Background and Objective: Pre-hospital stroke diagnosis remains a major clinical challenge due to the variability of symptoms, which can often be subtle or atypical. This variability leads to Emergency Medical Services (EMS) personnel frequently misdiagnosing stroke and therefore missing the treatment time window. This study aimed to develop an automated approach to detect strokes using video assessment of neurological tasks.

Methods: We created a large database of 300 patients and 86 healthy control subjects, totaling over 50 hours of video recordings. Each subject performed all the tasks of the National Institutes of Health Stroke Scale (NIHSS), which is a standardized scale used to assess the presence and severity of stroke, creating, to our knowledge, the world’s largest video dataset of stroke patients. Using this dataset, we developed preprocessing algorithms and machine learning (ML) models to detect clinically observable stroke-related neurological symptoms in patients. A direct comparison was made between the performance of our approach and the performance of 2,000 EMS personnel trained in stroke recognition. Statistical evaluation included macro F1-score, sensitivity, and specificity metrics.
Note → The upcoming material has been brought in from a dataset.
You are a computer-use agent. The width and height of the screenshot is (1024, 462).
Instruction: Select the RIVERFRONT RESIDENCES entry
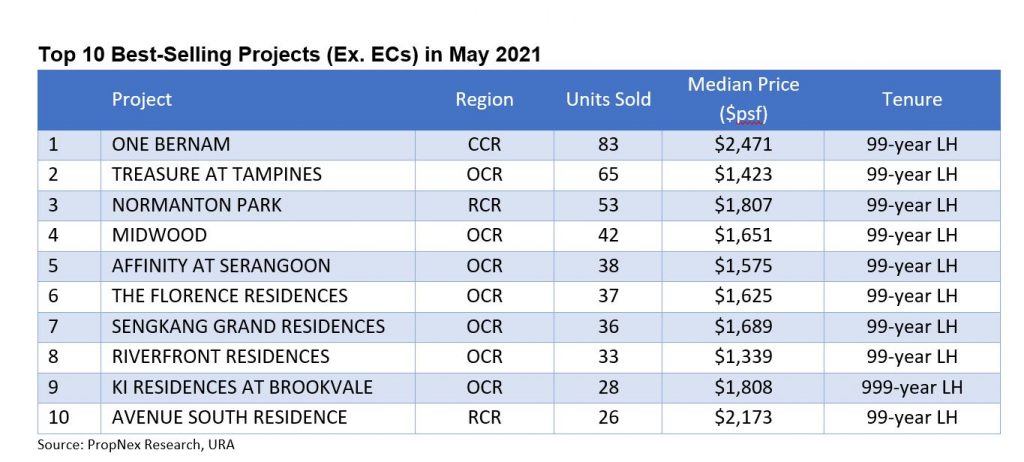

Results: The proposed approach achieved superior performance compared to EMS personnel, with a 7.2% increase in macro F1-score and a 12.0% increase in sensitivity. Specificity values also demonstrated robust classification capability, confirming the reliability of the automated approach.

Conclusions: Machine learning models can outperform trained EMS personnel in early stroke recognition by detecting clinically observable stroke-related neurological symptoms in pre-hospital settings. These results suggest promise for pre-hospital stroke screening, but clinical impact requires prospective real-world evaluation.